Nature’s annual workplace photo competition is back after a two-year break. As restrictions associated with the COVID-19 pandemic ease in many parts of the world, we want the competition to continue celebrating the many roles and types of research performed by scientists globally, often in challenging conditions.

We’re looking for excellent photographs of scientists working anywhere, so if you have one, send it in — whether you’re new to photography or regularly snap shots in the laboratory, field or office.

To enter, just e-mail us your favourite picture (along with any questions) to photocompetition@nature.com. Please also feel free to share your photograph on Twitter or Instagram with the tag #ScientistAtWork. All entries must reach us by 00:01, UK time, on 1 November 2022. (Download a calendar reminder here.)

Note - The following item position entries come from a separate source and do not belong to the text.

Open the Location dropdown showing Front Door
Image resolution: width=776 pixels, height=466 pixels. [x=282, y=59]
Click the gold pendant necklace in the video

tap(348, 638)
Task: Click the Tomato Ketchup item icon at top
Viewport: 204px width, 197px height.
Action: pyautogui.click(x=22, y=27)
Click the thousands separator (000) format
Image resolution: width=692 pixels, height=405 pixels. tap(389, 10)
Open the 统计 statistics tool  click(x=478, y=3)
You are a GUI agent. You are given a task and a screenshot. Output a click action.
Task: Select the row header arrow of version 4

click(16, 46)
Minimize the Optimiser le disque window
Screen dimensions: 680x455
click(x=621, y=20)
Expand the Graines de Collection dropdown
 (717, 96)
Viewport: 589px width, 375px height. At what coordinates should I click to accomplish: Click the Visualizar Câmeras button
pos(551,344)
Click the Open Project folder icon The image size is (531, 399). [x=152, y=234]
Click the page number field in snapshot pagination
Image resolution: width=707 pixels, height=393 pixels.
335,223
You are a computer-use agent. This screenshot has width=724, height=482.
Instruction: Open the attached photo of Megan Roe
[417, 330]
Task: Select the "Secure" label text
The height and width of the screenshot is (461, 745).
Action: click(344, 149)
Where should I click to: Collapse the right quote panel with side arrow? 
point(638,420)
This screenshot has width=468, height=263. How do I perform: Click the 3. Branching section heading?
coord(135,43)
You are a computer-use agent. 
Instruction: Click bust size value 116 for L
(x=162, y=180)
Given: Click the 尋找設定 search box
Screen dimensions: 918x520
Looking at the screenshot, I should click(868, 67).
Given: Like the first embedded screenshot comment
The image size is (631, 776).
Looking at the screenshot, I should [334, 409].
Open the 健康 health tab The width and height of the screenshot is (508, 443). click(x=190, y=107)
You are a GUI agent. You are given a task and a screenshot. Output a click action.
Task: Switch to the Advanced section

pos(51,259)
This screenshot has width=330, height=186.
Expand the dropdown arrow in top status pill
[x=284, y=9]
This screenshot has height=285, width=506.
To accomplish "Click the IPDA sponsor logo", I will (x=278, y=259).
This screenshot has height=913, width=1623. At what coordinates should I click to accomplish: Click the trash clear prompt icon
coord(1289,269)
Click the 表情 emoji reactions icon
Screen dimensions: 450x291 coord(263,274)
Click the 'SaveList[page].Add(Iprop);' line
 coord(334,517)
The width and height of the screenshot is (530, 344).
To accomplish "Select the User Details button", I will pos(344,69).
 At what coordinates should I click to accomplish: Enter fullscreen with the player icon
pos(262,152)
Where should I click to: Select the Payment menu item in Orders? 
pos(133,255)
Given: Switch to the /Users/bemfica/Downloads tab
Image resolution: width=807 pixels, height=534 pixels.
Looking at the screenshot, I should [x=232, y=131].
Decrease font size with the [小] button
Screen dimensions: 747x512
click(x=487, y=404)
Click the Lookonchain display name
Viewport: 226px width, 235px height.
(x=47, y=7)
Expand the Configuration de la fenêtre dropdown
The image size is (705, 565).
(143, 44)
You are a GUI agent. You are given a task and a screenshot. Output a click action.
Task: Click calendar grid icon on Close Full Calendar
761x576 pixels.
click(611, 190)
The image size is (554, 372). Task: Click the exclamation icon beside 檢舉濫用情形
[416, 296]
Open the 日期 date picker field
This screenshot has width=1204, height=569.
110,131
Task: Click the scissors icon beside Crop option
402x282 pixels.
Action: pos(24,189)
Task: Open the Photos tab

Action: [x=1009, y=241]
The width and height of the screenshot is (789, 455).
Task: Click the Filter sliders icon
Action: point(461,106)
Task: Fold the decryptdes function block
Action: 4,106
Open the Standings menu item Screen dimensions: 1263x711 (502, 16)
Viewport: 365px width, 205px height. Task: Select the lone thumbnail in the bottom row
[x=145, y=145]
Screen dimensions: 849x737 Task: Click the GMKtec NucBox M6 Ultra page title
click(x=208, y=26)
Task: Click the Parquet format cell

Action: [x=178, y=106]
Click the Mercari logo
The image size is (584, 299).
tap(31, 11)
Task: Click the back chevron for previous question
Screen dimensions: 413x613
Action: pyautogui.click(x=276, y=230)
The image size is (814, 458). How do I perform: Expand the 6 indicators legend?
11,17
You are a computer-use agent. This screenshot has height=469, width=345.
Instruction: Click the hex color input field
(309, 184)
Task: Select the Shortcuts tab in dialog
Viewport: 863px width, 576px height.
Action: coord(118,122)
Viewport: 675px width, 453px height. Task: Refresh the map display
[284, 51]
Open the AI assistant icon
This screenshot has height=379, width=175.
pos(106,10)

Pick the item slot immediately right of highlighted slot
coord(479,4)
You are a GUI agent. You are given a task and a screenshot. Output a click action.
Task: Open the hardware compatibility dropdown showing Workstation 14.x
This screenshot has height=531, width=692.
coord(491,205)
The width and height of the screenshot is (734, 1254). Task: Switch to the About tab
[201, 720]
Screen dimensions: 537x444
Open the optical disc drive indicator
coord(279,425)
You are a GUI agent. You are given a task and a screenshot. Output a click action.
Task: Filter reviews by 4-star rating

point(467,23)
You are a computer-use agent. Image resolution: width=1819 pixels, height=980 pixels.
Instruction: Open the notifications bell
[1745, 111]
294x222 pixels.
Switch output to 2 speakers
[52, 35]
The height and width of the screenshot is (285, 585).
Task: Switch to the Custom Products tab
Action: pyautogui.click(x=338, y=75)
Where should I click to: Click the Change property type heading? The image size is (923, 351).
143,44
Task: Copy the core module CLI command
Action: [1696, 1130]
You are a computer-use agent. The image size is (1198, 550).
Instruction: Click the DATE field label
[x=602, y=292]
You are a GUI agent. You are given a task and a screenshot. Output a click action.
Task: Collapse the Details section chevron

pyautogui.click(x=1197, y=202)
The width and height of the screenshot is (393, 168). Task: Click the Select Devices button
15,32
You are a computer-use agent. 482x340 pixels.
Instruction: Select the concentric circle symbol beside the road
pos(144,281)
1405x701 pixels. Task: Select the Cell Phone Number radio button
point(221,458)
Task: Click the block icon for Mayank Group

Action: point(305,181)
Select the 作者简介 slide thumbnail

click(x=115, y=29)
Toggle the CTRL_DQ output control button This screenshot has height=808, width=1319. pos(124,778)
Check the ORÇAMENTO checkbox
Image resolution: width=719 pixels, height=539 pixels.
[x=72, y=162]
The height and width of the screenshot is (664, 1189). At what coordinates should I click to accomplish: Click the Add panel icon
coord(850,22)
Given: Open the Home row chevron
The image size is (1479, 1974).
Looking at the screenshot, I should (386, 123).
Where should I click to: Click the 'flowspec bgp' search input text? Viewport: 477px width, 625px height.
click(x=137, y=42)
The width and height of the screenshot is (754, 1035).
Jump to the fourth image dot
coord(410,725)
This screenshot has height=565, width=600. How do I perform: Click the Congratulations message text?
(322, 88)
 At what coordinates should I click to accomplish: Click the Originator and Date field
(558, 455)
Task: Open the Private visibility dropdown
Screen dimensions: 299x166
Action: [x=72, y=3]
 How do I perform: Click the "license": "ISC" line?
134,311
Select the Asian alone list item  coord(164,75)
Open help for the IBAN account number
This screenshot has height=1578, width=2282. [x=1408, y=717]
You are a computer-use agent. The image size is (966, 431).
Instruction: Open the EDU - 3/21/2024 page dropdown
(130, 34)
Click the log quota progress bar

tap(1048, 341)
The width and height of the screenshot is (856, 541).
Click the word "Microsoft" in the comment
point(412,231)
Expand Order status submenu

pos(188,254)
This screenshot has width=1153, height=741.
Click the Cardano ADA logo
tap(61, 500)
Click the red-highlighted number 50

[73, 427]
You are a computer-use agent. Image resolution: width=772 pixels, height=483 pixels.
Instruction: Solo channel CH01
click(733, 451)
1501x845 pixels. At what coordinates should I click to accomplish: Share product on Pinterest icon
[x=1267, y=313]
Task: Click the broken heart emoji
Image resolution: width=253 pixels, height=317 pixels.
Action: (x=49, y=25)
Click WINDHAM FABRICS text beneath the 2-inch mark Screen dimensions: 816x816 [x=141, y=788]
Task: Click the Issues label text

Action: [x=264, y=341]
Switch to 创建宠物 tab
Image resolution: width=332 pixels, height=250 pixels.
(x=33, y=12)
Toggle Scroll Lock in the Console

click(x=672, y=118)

Winners will be chosen by a panel of Nature staff, including representatives from the magazine’s art and design team. Winning entries will appear in a December print issue and online. As well as being featured, winners will receive a full, year-long personal print and online subscription to Nature, plus £500 (or equivalent in a different currency) in Amazon vouchers; alternatively, we will make a donation of the same amount to a charity of your choice.

Note that we need photos that are of sufficient quality to print; as a general rule, they should be at least 2,000 pixels at their longer edge.

For inspiration, and some help and advice, please see our accompanying feature on how to take great photos. For even more inspiration, check out Nature’s award-winning Where I Work section, a weekly series of photo stories that profile individual scientists in their workplaces.

You could find further muses in our winners from 2017, 2018 and 2019.

Your photos could also help to shape careers. Marine conservation biologist Callie Veelenturf says that the winning image Jonah Reenders took of her in 2018 of her with a leatherback sea turtle (Dermochelys coriacea) in Equatorial Guinea connected her with a community of researchers doing similar work. She then went on to found a non-profit organization called the Leatherback Project, based in Norfolk, Massachusetts, and later won a National Geographic Explorers grant, enabling her to perform the first scientific survey of sea turtles in Panama’s Pearl Islands archipelago.

Full terms and conditions can be found in the Supplementary information.

Good luck, and we look forward to seeing your photos.